After passage of the Kentucky legislation, more and more ophthalmologists across the country have recognized the value of the SSF. “Our members are beginning to get it, but we have a long way to go,” Dr. Graul said. He believes that 75 percent of optometrists contribute to their national organization’s political efforts and their state PACs.
Organized optometry remains steadfast in its widespread campaign to perform surgery without attending medical school. While they are embarking on an unprecedented push for optometric surgery in up to 20 states in the 2012 and 2013 state legislative sessions, ophthalmologists in the other 30 states must proactively become vigilant—their state may be next.
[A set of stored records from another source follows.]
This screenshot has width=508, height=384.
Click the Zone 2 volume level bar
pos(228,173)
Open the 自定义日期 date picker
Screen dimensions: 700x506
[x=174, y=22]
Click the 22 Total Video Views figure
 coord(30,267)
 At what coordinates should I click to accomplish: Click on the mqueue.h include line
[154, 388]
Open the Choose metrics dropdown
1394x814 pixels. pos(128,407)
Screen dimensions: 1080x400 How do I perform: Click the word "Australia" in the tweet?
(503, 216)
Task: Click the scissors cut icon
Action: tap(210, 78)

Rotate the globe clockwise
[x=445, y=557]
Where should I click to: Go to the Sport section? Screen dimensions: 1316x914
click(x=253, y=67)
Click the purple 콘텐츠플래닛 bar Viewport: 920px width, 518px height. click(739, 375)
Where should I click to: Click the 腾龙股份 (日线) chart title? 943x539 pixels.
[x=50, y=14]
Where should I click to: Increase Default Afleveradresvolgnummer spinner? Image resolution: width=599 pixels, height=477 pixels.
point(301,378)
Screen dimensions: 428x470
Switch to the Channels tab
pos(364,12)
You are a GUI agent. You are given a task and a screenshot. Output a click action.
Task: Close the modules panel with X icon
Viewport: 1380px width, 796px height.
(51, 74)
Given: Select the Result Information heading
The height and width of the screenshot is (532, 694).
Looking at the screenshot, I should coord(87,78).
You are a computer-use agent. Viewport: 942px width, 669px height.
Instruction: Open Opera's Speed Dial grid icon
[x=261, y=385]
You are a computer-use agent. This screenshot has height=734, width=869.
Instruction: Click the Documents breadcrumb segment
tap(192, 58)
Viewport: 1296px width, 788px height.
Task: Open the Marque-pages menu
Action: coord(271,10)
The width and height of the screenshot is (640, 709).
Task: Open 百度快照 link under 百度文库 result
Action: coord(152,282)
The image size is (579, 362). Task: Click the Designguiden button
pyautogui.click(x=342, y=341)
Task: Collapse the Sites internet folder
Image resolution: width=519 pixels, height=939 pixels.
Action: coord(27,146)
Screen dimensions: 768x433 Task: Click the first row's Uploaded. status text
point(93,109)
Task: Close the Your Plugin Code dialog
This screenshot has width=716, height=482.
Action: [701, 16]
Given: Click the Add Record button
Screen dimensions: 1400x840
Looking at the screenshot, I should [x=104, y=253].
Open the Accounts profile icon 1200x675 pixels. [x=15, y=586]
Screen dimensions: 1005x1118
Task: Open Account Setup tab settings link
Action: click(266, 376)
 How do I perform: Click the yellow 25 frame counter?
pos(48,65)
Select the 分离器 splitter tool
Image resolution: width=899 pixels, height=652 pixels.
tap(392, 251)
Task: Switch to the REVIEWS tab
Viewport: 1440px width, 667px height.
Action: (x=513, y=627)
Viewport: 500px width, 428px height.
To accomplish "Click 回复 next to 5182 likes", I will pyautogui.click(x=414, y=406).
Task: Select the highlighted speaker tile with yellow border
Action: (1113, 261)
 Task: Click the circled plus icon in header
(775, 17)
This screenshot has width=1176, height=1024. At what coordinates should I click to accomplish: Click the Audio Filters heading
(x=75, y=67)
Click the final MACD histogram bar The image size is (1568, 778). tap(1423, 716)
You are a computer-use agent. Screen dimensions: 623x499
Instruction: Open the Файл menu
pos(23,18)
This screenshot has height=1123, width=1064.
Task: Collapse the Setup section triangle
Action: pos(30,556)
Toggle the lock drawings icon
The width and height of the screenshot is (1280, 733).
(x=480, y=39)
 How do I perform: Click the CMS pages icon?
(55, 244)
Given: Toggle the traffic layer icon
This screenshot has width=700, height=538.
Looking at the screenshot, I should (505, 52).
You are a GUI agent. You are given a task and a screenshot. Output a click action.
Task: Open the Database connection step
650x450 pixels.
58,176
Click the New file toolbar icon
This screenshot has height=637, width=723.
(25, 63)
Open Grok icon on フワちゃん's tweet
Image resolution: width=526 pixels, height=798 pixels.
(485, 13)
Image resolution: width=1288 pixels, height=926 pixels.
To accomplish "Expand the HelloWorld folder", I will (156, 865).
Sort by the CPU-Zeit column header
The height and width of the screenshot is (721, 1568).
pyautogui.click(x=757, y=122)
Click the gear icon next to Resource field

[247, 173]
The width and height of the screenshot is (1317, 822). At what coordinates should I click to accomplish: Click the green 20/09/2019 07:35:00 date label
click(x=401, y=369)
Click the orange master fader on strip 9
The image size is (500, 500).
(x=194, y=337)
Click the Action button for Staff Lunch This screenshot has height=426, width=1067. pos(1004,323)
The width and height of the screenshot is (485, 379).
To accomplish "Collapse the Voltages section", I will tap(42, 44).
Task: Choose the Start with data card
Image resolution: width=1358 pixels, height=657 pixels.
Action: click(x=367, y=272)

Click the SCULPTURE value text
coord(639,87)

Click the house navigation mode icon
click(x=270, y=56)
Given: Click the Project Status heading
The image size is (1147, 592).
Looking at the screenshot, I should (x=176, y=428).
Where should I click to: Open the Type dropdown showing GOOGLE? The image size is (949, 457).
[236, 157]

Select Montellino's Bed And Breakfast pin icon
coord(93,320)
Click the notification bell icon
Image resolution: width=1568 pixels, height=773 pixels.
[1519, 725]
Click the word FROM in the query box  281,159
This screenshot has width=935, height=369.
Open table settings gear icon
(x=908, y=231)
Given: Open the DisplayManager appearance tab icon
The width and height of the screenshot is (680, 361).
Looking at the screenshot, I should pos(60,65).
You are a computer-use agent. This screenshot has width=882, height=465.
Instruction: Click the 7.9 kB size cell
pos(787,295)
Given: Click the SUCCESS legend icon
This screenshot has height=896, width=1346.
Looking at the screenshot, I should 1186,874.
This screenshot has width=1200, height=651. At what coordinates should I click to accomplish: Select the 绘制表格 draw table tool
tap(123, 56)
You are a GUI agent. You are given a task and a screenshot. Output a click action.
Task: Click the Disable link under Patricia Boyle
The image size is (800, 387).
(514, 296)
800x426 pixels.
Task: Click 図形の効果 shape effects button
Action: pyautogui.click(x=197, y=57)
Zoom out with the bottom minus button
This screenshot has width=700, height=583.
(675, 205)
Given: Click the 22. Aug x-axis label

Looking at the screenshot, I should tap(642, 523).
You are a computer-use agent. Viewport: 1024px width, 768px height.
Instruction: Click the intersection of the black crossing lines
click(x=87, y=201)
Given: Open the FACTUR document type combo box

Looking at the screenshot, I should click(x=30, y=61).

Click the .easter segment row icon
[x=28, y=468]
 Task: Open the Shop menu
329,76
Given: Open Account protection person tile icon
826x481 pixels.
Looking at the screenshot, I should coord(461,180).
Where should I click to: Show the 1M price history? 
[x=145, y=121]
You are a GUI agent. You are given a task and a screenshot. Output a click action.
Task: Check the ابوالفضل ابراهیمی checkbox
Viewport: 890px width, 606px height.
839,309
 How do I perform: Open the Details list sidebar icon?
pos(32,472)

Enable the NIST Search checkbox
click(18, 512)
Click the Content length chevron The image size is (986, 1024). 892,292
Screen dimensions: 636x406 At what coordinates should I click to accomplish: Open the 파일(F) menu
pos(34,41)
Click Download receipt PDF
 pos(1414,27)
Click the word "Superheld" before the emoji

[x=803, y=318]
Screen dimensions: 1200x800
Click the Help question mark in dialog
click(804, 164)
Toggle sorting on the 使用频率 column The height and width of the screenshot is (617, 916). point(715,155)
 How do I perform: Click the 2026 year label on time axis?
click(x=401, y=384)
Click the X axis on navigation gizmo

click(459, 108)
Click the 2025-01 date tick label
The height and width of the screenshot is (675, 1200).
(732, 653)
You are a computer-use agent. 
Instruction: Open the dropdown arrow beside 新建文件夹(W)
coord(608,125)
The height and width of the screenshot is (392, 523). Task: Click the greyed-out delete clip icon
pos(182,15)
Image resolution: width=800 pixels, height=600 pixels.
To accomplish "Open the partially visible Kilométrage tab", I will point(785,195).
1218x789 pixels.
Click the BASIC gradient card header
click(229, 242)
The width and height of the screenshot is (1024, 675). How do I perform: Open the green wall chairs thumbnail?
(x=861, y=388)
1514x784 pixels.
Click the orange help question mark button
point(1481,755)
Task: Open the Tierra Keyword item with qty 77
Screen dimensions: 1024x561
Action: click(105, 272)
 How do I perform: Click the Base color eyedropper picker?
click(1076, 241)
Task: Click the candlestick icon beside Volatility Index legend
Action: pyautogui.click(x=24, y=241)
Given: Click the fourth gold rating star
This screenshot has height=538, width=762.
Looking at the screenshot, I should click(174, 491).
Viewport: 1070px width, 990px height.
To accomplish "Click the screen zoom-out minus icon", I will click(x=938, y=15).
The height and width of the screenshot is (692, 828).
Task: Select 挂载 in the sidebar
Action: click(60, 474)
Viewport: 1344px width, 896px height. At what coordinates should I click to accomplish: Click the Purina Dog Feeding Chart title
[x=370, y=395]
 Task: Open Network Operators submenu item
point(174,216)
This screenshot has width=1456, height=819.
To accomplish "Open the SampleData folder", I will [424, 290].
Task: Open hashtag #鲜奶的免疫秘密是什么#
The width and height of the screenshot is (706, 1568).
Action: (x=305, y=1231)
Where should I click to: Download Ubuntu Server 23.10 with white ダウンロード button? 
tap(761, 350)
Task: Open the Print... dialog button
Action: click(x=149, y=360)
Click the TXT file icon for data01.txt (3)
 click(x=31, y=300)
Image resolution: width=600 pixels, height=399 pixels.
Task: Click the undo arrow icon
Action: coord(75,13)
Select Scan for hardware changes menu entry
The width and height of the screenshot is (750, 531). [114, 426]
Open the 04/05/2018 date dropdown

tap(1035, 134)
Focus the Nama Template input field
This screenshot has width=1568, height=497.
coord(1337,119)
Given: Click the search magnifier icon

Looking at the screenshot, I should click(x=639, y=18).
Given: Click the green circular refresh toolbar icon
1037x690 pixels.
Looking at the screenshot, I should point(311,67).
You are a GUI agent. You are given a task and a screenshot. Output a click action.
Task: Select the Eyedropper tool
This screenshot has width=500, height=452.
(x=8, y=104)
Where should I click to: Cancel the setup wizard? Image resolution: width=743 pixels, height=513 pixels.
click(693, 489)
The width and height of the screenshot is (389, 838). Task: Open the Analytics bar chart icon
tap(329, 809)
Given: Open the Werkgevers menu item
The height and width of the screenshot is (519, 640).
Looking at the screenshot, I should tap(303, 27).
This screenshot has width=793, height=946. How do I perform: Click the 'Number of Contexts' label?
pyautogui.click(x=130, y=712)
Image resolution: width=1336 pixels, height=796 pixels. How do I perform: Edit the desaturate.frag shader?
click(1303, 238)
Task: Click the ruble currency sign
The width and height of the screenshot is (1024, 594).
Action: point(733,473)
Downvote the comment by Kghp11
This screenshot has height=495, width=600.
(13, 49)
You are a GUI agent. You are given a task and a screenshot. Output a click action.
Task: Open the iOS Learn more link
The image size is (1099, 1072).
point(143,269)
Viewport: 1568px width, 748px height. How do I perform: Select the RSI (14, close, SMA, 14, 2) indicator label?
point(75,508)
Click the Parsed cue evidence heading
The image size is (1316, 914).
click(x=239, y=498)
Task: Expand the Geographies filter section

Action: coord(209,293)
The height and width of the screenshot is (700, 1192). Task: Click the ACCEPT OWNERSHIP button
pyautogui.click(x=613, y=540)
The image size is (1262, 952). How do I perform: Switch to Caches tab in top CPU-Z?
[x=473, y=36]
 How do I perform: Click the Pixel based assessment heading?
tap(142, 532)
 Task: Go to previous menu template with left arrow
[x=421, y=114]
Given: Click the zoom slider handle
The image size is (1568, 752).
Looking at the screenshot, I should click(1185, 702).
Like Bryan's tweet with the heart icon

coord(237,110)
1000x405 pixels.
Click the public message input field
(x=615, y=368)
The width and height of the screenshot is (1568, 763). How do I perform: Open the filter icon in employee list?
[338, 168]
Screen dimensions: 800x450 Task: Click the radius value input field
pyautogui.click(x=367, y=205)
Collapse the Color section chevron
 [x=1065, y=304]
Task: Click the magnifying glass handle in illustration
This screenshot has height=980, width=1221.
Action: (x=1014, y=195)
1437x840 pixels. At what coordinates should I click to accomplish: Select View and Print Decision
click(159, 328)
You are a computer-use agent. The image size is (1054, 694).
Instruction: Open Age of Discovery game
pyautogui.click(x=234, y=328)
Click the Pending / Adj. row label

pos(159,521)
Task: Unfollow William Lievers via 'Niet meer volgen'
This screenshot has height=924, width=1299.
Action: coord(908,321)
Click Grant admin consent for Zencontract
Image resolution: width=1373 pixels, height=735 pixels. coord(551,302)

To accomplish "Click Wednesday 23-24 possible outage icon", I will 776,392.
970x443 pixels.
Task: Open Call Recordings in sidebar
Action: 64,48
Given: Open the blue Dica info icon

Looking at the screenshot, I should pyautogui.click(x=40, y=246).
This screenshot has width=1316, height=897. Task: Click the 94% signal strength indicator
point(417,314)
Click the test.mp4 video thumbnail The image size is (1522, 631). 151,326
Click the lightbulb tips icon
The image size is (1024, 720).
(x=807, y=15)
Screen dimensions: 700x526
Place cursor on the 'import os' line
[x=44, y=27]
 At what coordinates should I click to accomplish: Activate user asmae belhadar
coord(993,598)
The ability to pool financial resources to fight for the preservation of quality of surgical care in state legislatures and at state regulatory agencies is critical to a successful advocacy strategy. Now, more than ever, ophthalmologists across the United States are being asked to contribute to the SSF to ensure that state ophthalmological societies have the resources to turn aside legislative efforts to enact optometric surgery. Funds are used for political education purposes only. Because funds are not used to support candidates or their PACs, contributions to the SSF are confidential. SSF accepts individual and corporate contributions. In the post-Kentucky paradigm, the SSF is a tool in your surgical toolkit as important and effective as a needle, scalpel, or laser.